Hyperbolic functions are analogues of trigonometric functions, but they relate to the hyperbola, rather than the circle. In mathematics, these functions include the hyperbolic sine \( \sinh(x) \), hyperbolic cosine \( \cosh(x) \), and the hyperbolic tangent \( \tanh(x) \). These functions, though similar to their trigonometric counterparts, deal with exponential growth and decay—a concept frequently used in calculus and engineering.
The hyperbolic tangent function, denoted as \( \tanh(x) \), is specifically pivotal because it maps real numbers to the interval \( (-1, 1) \). It is defined by the formula \( \tanh(x) = \frac{e^x - e^{-x}}{e^x + e^{-x}} \).
Just like trigonometric identities, hyperbolic identities assist in rewriting expressions, making them valuable in solving equations related to hyperbolas.

Logarithmic functions are the inverse of exponential functions. When we talk about the logarithm of a number, we refer to the exponent by which a base number is raised to yield that number. The general form is \( \log_b(x) = y \) implies \( b^y = x \).
Base 10 logarithms, or common logarithms, are especially prevalent in scientific calculations, often abbreviated to \( \log_{10} \) or simply \( \log \). Logarithmic functions reduce multiplicative processes to additive ones and significantly simplify the operations on very large or very small numbers.
In mathematical contexts, particularly calculus, logarithmic functions play a crucial role due to their properties of derivative and integration, making them essential for understanding rates of change and growth processes.
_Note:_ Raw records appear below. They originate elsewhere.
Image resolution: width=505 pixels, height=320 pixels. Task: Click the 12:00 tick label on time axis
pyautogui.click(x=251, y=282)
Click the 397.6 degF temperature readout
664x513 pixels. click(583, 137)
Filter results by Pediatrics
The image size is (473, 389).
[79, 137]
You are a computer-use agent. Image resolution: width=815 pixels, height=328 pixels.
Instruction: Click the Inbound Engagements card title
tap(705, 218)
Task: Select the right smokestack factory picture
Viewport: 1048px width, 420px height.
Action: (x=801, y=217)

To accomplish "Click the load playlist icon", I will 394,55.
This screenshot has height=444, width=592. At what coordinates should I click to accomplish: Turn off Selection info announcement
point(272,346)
The \( \tanh(x) \) function is one of the core hyperbolic functions. It specifically represents the hyperbolic tangent, used to model scenarios that involve exponential spreads or exponential convergence. In formulas, \( \tanh(x) \) can be expressed as \( \tanh(x) = \frac{e^x - e^{-x}}{e^x + e^{-x}} \) and is closely related to the identity and exponential functions.
The inverse of the hyperbolic tangent function is called the area hyperbolic tangent or artanh, symbolized as \( \text{artanh}(x) \). The inverse function is vital for scenarios where computing initial inputs based purely on outputs is necessary. It is calculated using the formula \( \text{artanh}(x) = \frac{1}{2} \log \left(\frac{1+x}{1-x} \right) \), making it evident how hyperbolic functions are intertwined deeply with logarithmic functions.
Understanding these relationships aids in tackling complex problems involving hyperbolic properties, like those encountered in hyperbolic geometry and signal processing.